Tiglath Pileser III was the first Assyrian king named in the Bible. He is called Pul which was his name before he seized the throne and adopted a throne name, Tiglath Pileser III. The north tribes of Zebulun and Naphtali were conquered by Tiglath Pileser III and made into Assyrian provinces. The prophet Isaiah refers to the darkness and gloom that overcame these northern provinces at this time and looks forward to the birth of a King who will bring honor to these humbled regions. In Isaiah 9:1, the birth of a child is foretold who will be called, “Wonderful Counselor, Mighty God, Everlasting Father, Prince of Peace!” See below for more in depth historical background to Isaiah’s prophecies recorded in Isaiah 7 – 9:8.
Most of the reliefs from Tiglath Pileser III’s palace at Nimrud are damaged. However, several interesting reliefs were recovered that show the Assyrian king attacking Syrian cities.
The Capture of Astartu
Lower Panel: Assyrian king, Tiglath Pileser III, rides his chariot. Upper Panel: the capture of the Syrian city of Astartu.(744-727 BC) Relief was located in the South-west palace in Nimrud, but was reused by King Esarhaddon (680-669 BC). Relief best viewed in full screen mode.
Soldiers Carry Away Captured Gods
Central Palace in Nimrud (circa 728 BC) (British Museum WA118931 + 118934) Relief best viewed in full screen mode.
Assyrian soldiers are carrying images of the gods on makeshift poles. These statues would have been robbed from the temples of Syrian cities. The gods were carried off to Assyria where they were placed in Assyrian temples. The propaganda value of this is that the gods of the enemy city were angry with their people and therefore abandoned their temple to go to Assyria where they were better treated. The idols were not forgotten. Letters have been found from conquered cities pleading with the Assyrian king to return a cult image to the city.
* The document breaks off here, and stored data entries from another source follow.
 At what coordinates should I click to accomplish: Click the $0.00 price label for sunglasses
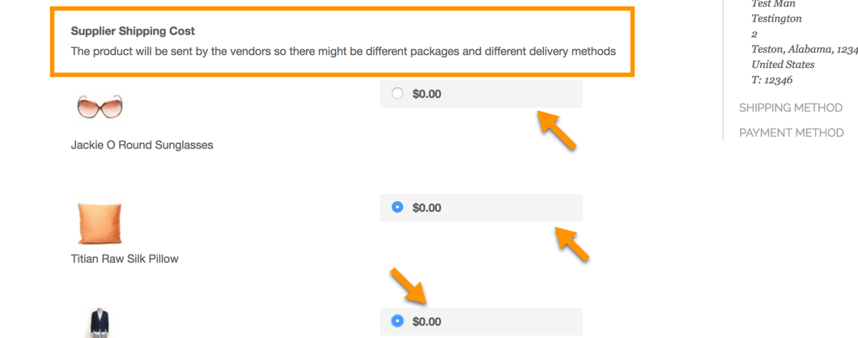427,94
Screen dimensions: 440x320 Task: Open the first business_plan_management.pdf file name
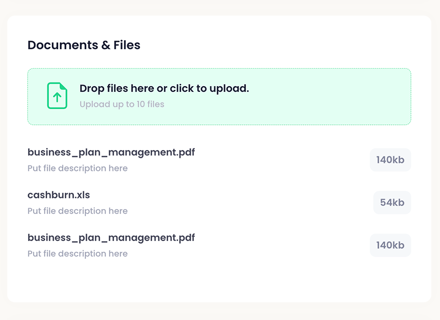111,152
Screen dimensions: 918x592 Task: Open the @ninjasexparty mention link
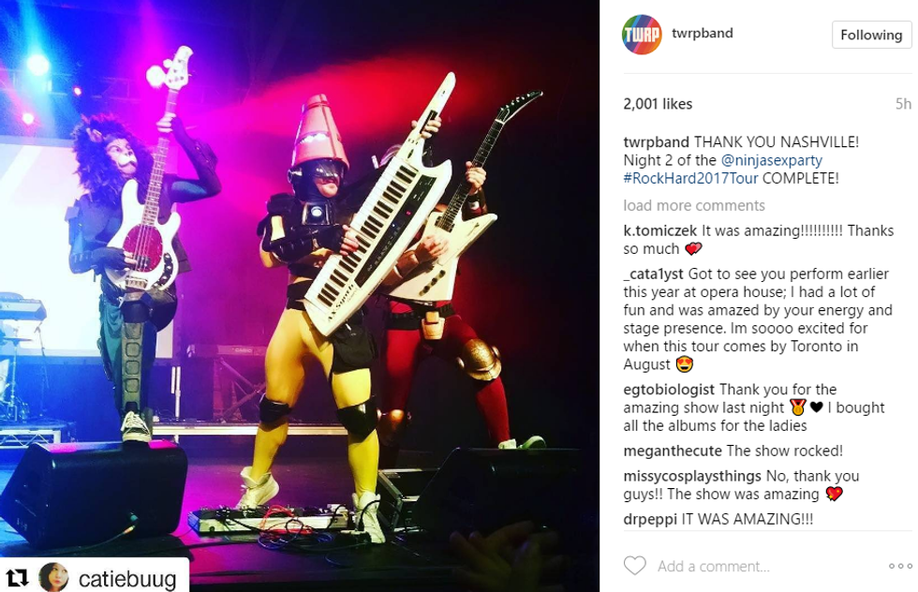pos(772,160)
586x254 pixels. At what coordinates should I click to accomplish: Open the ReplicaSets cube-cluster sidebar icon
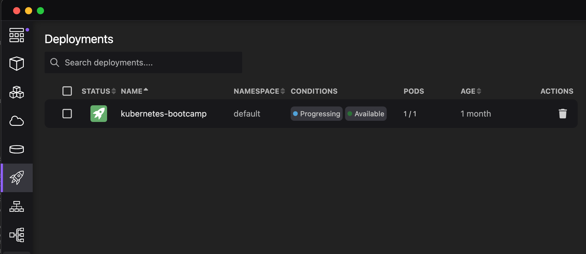click(17, 92)
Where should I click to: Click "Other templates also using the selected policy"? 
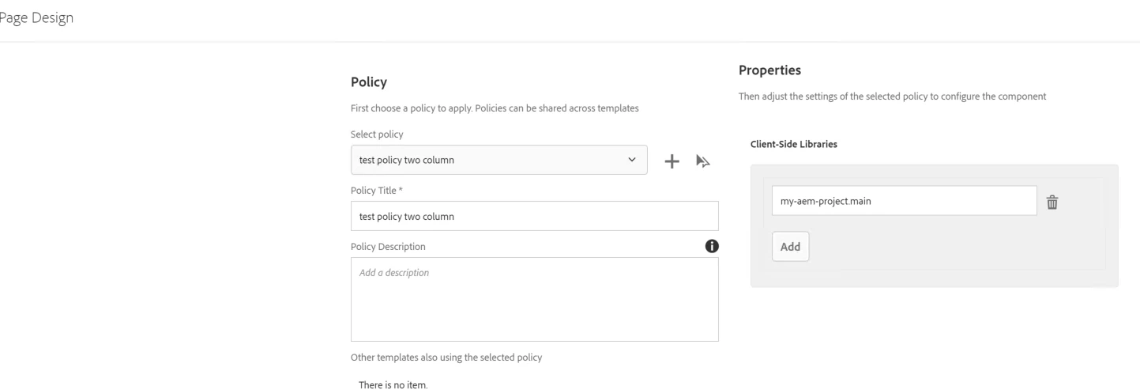446,357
In some cases, the Assyrian king did so. The inverse also happened where a king could boast that he had recovered the statue of a god of goddess that had been carried away by the enemy many centuries previously.
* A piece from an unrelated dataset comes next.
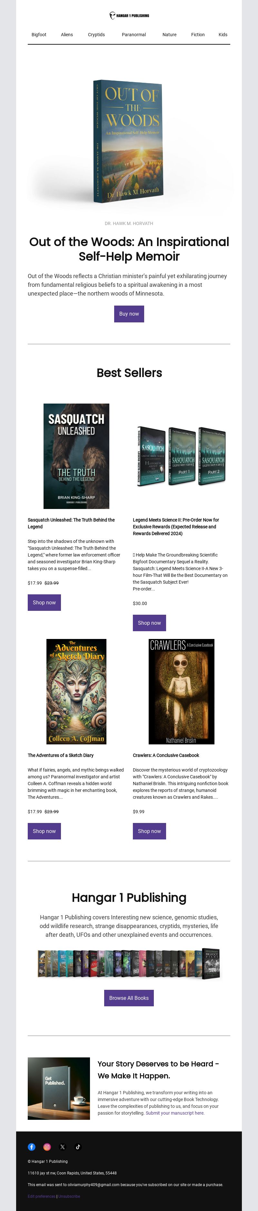This screenshot has height=1211, width=258.
Task: Open the Instagram social icon
Action: pos(47,1147)
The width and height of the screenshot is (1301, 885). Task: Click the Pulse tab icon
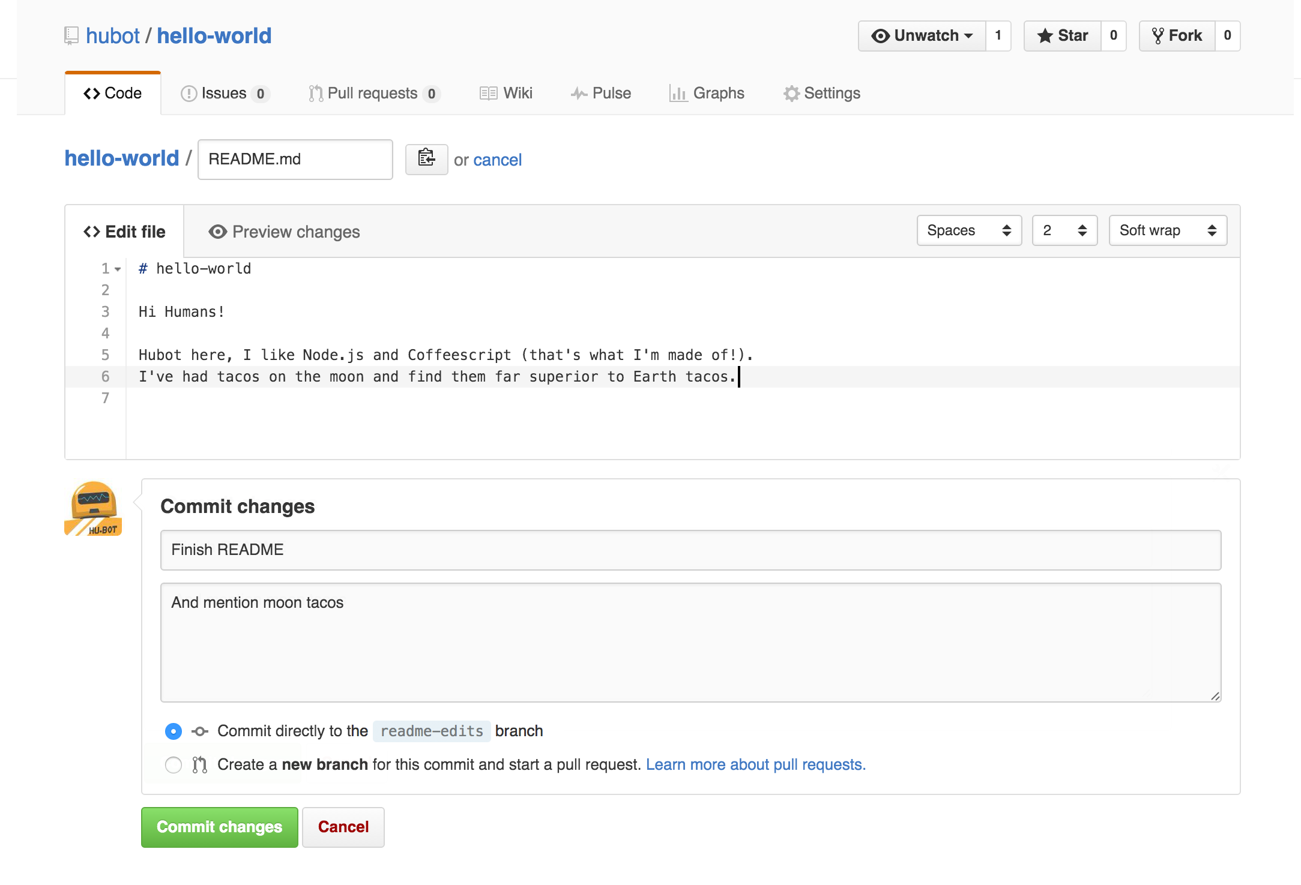click(x=575, y=94)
Tiglath Pileser III Stands over Captured Enemy
Nimrud, Central Palace, re-used in South-West Palace. (British Museum WA 118933) Relief best viewed in full screen mode.
Historical Background for the Syrio-Ephraimitic Crisis
The ascension of Tiglath Pileser III marked a new period of Assyrian expansion. In the early days of the reign of King Ahaz, Judah was threatened by an alliance between Pekah, king of Israel, and Rezin, king of Syria. It is generally assumed that Rezin and Pekah’s primary goal in attacking Judah was to bring Judah into an anti-Assyria coalition by placing Ben-Tobeel on the throne in Jerusalem (Isa 7:6). Based on a reference to “the Land of Tabel” in the Assyrian letter (ND 27773) it is possible that Ben-Tobeel was a local governor in the Trans-Jordan. (B. Oded, Historical Background) The attempt by Ben-Tobeel to claim the throne in Judah with the support of Aram is comparable to the already successful palace coup made by Pekah – a ruler who also seems to have originated from the Trans-Jordan and received support from Aram.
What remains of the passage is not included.